Такая раздвоенность праздника Пасхи продолжалась долго. Отец, слава Богу, немного еще захватил время, когда началось восстановление храмов и церквей, даже сумел посмотреть по телевизору трансляцию Пасхального Богослужения из Москвы.

        Но мы, как всегда, бросаемся в крайности: то не верим вообще, то верим во все подряд – в мистику, добавки, экстрасенсов и Бога!

        К сожалению, в восстановленных храмах, как говорится, «все услуги платные». Деньги, церковь, вечная память, вера, продажа освещенного меда, платные воскресные школы для детей, огромные деньги, которые берут за отпевание и другие обряд – все смешалось в современном мире.
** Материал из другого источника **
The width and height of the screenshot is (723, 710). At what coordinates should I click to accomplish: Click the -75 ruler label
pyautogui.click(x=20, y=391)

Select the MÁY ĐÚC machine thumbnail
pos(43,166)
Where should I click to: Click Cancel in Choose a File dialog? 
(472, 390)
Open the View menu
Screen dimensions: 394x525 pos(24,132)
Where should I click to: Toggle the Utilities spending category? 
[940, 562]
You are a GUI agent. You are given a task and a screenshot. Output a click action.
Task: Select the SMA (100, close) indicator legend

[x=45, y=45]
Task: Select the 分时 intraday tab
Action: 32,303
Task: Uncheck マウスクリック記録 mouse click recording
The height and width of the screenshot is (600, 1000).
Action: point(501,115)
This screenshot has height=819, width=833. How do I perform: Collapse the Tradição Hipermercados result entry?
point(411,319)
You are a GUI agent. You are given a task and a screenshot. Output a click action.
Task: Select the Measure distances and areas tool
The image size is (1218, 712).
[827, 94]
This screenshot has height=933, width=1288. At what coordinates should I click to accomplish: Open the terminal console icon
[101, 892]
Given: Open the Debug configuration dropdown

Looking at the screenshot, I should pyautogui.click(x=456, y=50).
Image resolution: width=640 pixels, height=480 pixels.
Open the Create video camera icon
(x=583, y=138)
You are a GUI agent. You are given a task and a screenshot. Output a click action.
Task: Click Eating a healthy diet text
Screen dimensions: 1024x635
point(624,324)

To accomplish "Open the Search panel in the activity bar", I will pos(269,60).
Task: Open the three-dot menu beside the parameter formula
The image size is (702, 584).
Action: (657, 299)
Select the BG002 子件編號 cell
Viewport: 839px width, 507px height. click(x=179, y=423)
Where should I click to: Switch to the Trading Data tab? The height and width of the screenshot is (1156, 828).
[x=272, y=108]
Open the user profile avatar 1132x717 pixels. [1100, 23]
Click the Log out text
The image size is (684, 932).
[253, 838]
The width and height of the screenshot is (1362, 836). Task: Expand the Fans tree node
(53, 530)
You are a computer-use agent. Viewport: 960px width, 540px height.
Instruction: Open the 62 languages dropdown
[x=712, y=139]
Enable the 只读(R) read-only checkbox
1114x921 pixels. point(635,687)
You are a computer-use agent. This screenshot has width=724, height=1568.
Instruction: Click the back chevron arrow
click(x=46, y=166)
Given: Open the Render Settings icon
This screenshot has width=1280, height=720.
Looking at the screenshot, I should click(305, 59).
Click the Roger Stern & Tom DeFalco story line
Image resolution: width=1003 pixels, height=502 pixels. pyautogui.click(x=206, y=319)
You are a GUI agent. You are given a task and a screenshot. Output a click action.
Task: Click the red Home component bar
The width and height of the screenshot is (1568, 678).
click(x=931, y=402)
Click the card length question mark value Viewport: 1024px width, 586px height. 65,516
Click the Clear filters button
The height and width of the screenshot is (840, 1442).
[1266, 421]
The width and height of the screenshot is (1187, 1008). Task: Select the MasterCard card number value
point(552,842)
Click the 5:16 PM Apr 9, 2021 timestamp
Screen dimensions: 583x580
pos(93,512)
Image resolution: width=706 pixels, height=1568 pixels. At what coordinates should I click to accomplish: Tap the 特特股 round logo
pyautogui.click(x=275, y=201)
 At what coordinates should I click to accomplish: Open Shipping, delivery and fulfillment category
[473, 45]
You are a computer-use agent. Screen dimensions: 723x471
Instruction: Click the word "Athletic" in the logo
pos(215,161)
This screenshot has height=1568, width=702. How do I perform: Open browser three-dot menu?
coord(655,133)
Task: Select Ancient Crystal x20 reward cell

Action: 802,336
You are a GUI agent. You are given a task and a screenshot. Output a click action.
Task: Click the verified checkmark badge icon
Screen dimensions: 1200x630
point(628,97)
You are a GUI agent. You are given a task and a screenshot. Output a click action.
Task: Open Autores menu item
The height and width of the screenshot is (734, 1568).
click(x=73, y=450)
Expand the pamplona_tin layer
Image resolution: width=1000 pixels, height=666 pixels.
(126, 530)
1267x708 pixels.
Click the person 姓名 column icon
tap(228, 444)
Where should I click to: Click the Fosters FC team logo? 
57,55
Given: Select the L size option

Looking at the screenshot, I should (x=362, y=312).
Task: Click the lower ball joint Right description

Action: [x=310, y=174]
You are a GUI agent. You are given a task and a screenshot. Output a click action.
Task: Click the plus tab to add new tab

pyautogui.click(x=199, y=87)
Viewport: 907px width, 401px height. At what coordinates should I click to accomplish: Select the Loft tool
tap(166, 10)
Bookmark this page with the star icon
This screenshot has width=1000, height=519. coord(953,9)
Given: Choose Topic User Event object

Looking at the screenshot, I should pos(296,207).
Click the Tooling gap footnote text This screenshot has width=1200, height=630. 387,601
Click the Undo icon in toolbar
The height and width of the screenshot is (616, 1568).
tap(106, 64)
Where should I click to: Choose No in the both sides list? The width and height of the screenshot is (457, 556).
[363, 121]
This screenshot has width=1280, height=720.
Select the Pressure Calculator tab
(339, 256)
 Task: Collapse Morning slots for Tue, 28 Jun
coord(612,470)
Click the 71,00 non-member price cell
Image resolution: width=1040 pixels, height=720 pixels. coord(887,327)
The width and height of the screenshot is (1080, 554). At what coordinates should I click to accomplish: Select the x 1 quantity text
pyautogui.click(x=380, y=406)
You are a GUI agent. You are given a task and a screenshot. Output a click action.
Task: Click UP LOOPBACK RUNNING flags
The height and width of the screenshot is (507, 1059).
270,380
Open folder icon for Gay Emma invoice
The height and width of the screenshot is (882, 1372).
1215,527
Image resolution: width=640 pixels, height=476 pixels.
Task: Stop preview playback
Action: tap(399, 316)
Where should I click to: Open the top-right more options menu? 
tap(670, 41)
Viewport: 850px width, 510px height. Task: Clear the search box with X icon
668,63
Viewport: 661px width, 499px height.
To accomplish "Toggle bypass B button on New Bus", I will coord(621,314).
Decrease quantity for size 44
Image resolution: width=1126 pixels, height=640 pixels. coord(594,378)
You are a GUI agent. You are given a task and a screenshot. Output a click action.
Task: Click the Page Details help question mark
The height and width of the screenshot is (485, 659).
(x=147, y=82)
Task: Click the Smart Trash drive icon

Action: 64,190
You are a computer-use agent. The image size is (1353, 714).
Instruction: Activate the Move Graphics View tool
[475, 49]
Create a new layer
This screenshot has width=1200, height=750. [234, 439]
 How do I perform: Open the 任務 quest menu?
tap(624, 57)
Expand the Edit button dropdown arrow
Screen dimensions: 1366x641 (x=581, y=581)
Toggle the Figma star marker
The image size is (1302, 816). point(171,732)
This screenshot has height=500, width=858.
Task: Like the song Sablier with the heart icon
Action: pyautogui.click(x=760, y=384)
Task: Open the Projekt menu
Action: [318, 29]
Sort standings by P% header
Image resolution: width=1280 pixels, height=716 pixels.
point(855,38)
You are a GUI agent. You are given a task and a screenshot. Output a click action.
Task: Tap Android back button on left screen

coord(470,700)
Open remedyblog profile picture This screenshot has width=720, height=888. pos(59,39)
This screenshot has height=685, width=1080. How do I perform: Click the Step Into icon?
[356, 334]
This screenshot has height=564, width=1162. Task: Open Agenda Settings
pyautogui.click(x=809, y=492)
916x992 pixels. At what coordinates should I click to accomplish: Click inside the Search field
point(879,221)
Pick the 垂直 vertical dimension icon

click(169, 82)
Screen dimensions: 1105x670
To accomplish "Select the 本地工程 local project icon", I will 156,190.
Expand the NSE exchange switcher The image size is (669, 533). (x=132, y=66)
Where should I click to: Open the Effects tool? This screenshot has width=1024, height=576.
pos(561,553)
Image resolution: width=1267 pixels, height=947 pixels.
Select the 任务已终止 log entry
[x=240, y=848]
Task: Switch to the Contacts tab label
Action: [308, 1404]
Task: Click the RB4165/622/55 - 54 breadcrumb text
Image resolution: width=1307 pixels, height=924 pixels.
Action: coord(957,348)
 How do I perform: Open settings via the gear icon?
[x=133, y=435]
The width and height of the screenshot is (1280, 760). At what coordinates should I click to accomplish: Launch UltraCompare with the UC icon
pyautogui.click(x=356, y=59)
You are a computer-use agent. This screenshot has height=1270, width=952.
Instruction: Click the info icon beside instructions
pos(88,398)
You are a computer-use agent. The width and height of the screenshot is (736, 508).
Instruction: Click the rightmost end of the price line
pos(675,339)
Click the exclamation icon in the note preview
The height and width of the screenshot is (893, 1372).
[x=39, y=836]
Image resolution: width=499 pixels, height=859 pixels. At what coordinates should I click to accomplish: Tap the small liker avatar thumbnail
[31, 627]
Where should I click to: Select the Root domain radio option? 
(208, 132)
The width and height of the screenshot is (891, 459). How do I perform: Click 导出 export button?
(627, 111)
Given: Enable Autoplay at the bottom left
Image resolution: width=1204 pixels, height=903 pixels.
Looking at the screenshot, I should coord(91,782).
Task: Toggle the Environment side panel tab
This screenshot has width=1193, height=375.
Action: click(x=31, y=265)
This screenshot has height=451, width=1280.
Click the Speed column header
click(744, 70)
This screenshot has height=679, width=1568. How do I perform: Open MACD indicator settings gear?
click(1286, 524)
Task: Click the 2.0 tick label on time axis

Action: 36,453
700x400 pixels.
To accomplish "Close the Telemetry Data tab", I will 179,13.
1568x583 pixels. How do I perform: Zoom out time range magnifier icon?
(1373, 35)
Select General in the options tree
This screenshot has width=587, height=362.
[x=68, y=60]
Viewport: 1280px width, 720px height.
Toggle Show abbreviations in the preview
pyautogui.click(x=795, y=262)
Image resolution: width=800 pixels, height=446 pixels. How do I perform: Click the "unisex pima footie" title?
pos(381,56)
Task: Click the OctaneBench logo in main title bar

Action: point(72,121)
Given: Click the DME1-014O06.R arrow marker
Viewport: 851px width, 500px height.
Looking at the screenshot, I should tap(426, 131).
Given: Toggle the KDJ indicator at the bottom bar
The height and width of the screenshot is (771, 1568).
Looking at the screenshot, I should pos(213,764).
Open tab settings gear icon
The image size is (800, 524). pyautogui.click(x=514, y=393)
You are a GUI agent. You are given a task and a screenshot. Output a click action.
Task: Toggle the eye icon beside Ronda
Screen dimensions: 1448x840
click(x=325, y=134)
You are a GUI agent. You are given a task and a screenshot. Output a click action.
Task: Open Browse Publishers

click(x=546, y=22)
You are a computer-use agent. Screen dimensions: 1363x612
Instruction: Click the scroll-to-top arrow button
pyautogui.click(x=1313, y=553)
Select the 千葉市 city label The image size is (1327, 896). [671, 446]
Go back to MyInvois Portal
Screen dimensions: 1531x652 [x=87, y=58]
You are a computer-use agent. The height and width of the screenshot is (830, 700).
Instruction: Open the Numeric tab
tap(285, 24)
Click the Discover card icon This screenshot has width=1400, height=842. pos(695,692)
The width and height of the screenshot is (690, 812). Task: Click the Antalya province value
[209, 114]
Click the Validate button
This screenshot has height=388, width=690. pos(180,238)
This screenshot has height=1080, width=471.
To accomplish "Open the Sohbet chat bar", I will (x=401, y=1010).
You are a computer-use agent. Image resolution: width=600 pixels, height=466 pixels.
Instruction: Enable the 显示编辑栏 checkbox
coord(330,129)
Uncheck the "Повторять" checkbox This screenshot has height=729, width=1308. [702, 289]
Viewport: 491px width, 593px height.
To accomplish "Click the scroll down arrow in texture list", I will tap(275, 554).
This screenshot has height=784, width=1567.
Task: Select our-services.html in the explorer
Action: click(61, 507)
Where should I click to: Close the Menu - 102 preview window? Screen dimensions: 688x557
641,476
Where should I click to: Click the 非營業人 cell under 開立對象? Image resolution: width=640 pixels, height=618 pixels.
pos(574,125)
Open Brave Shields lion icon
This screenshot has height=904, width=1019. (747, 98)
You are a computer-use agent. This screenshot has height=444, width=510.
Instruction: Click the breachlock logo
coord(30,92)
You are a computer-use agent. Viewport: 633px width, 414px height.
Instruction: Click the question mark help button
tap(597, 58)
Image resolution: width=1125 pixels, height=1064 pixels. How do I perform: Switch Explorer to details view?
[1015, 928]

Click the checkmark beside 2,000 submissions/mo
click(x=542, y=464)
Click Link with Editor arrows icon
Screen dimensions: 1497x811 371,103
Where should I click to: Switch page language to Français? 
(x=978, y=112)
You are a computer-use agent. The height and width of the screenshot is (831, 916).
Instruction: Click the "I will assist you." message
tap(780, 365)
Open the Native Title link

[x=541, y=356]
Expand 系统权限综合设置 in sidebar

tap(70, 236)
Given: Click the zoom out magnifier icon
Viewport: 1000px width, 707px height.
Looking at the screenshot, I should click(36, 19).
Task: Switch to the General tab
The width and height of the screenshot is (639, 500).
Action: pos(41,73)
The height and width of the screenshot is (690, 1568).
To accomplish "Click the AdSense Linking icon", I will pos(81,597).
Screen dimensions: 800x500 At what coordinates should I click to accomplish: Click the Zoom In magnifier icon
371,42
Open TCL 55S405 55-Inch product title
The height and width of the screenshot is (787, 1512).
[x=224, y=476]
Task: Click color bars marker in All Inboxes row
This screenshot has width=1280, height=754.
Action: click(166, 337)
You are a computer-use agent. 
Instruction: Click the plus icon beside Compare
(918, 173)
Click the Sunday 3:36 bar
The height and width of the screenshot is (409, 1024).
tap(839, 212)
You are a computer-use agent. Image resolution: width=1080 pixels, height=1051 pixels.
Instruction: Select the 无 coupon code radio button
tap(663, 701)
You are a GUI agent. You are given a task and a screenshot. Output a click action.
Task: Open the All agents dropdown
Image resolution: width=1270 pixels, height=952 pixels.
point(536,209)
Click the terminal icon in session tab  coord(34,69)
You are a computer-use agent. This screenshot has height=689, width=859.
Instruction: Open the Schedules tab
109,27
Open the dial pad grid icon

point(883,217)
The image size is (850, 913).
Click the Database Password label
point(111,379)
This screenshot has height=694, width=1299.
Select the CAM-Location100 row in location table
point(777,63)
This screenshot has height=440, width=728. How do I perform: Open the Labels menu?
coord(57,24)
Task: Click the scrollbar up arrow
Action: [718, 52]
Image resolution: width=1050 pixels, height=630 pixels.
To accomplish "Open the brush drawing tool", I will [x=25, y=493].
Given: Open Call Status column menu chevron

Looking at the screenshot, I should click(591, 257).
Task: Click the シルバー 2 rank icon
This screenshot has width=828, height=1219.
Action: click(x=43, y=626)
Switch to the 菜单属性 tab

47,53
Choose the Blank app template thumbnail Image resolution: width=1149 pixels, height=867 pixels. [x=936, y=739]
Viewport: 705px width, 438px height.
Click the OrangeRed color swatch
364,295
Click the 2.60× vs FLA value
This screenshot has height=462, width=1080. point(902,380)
        День Победы был для него всегда и праздничным и горьким, и деловым. Праздник Победы не подчинялся временам «культа личности», «застоя», «перестройки»…

        Праздник Победы – во все времена – Праздник. Таким он был и в последнюю моего отца весну. Горький, потому, что еще живым ветеранам, пожалуй, впервые надо было решать непростую задачу – чем угостить внуков и правнуков, которые пришли их поздравить. Если просто сказать, то где взять конфетку для малышей? Дожили. Горько.

        Деловым праздник был всегда. Весенние заботы по хозяйству, сады, огороды… Работа не отменяется и в праздники. Вот так по-деловому, на трудовом посту встретил свою последнюю годовщину победы наш папа – Сергей Алексеевич Староверов – ветеран войны и труда. Жизнерадостный и жизнелюбивый человек, предприимчивый и расчетливый, щедрый и милостивый.

       9 мая 1992 года он не терял времени зря. Кропотливый труд всю зиму по изготовлению веночков ежегодно заканчивался их продажей. Товар реализовывался за 2-3 дня.

       Самыми «ходовыми» были родительский день и майские праздники. Папа немного нервничал. Венки раскупали не так быстро. Да суть не в этом. Папа делал последнее добро людям – не давал забыть тех, кого нет. Уже лет десять (еще до всяких кооперативов) в долгие зимние вечера делали они с мамой заготовки для венков. Все операции были у них распределены. Папа собирал основу, мама делала более тонкую работу.

      Такими были памятными для меня эти вечера. В теплом, уютном доме разговаривали они о детях, о внуках. Обдумывали, как им помочь, у кого ребятишек взять на каникулы. И парализованная рука (инсульт у отца случился еще в 1972 году) начинала слушаться больше и боль в пояснице отпускала, и не ломило затылок во время этой беседы… 46 лет мама с папой не разлучались.